The prime time variety show format was popular in the early decades of Australian television, spawning such series as In Melbourne Tonight, The Graham Kennedy Show, The Don Lane Show, and Hey Hey It's Saturday, which ran for 27 years. Recent prime time variety shows include the short lived Micallef Tonight and The Sideshow.
Another of today's variety shows in Asia is Taiwan's Variety Big Brother. Taiwanese variety shows are infamous for their constant use of artificial laugh tracks even though there is a studio audience. East Asian variety programs are known for its constant use of sound effects and on-screen text displays.

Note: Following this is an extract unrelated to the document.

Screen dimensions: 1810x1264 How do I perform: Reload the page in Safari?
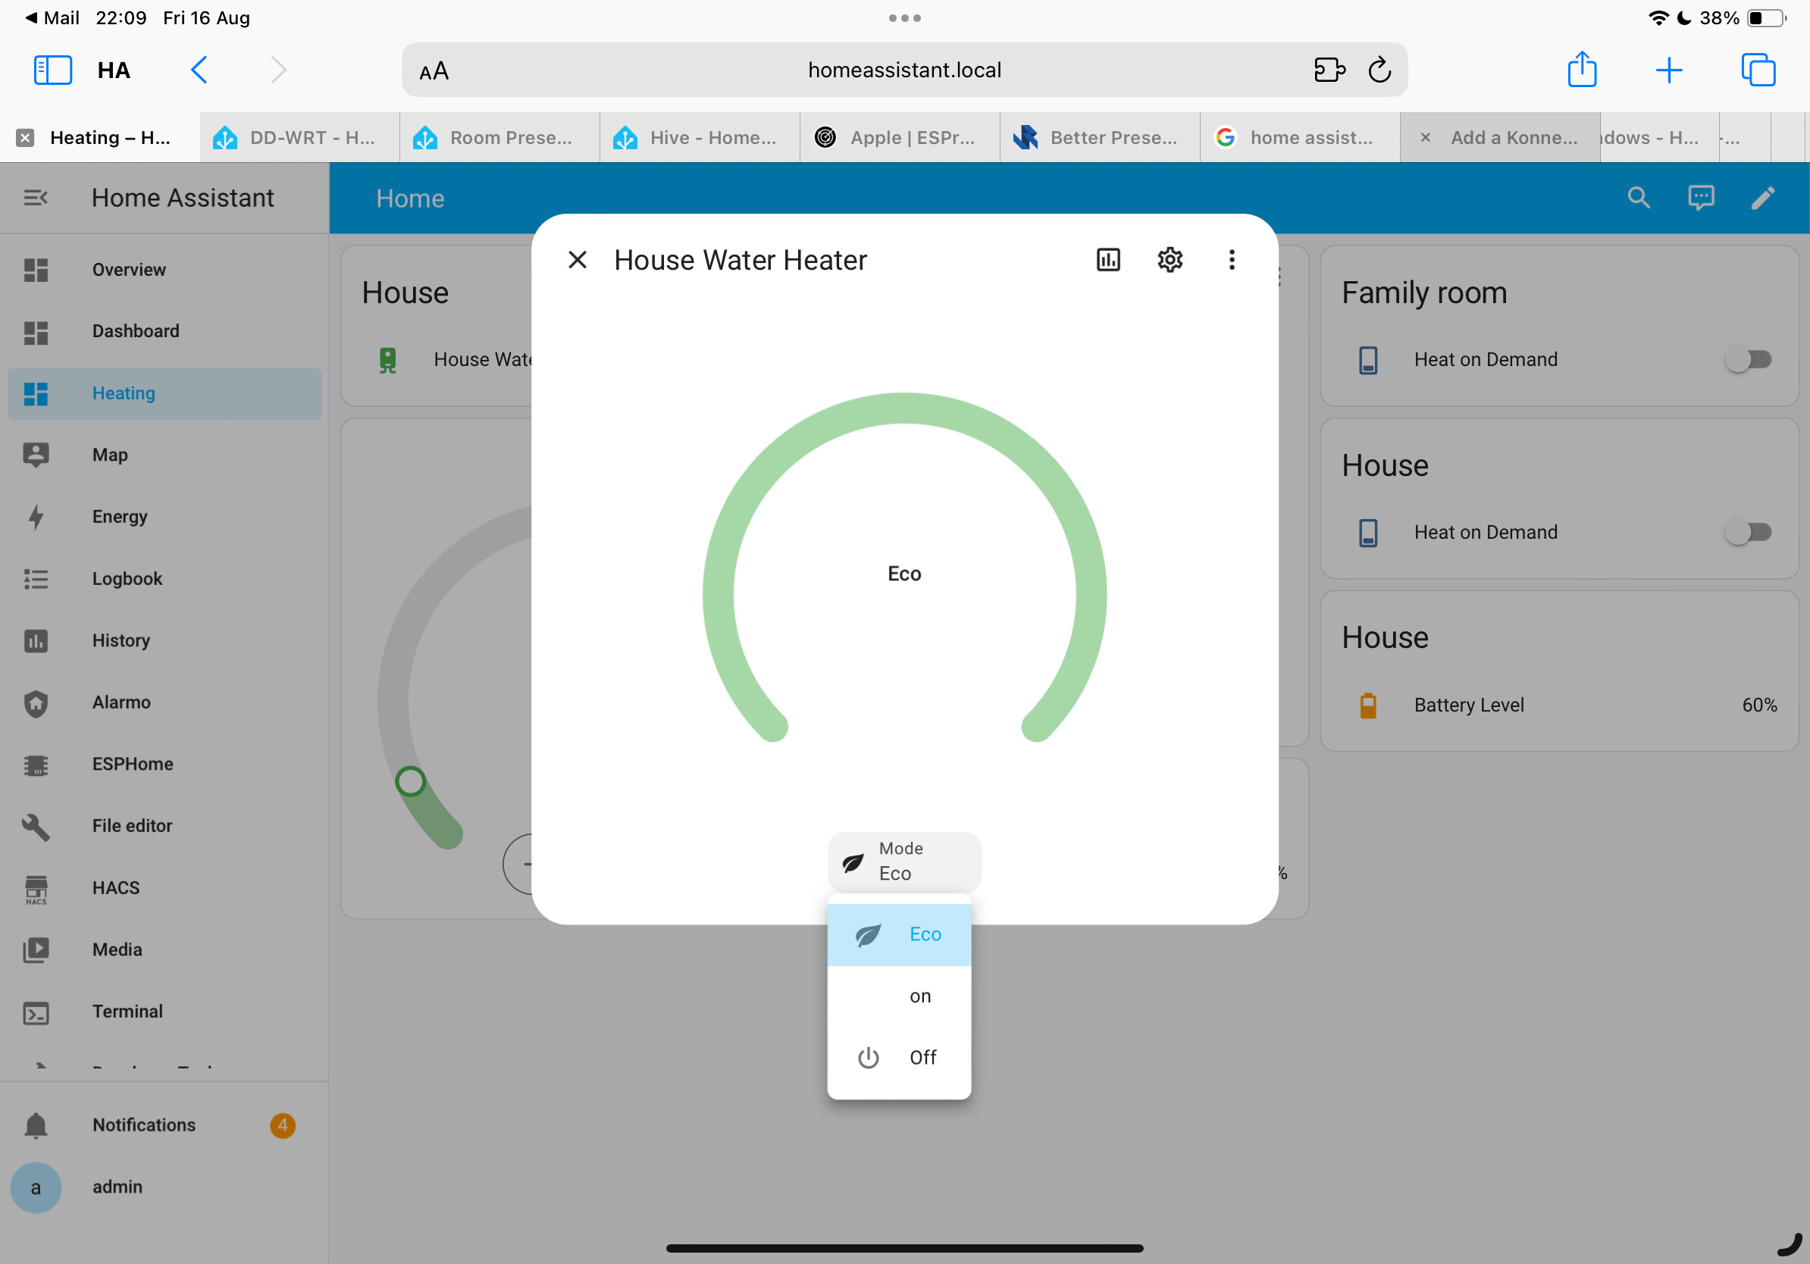point(1379,70)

The most popular variety program in Taiwan would have to be the long-running "Super Sunday", known for its fast-paced style and catchphrases. The second half of the program is more emotional with guests finally or attempting to reunite with another (either a celebrity or a friend) by re-enacting the moment (in a satirical manner) and then let co-star and singer Ah-Liang search for the specific person through various locations. It was succeeded by "Happy Sunday", a similar program hosted by the co-stars.
In Hong Kong, variety shows are often combined with elements of a cooking show or a talent competition but end in various results.
Many television specials continue to resemble the variety show format to this day.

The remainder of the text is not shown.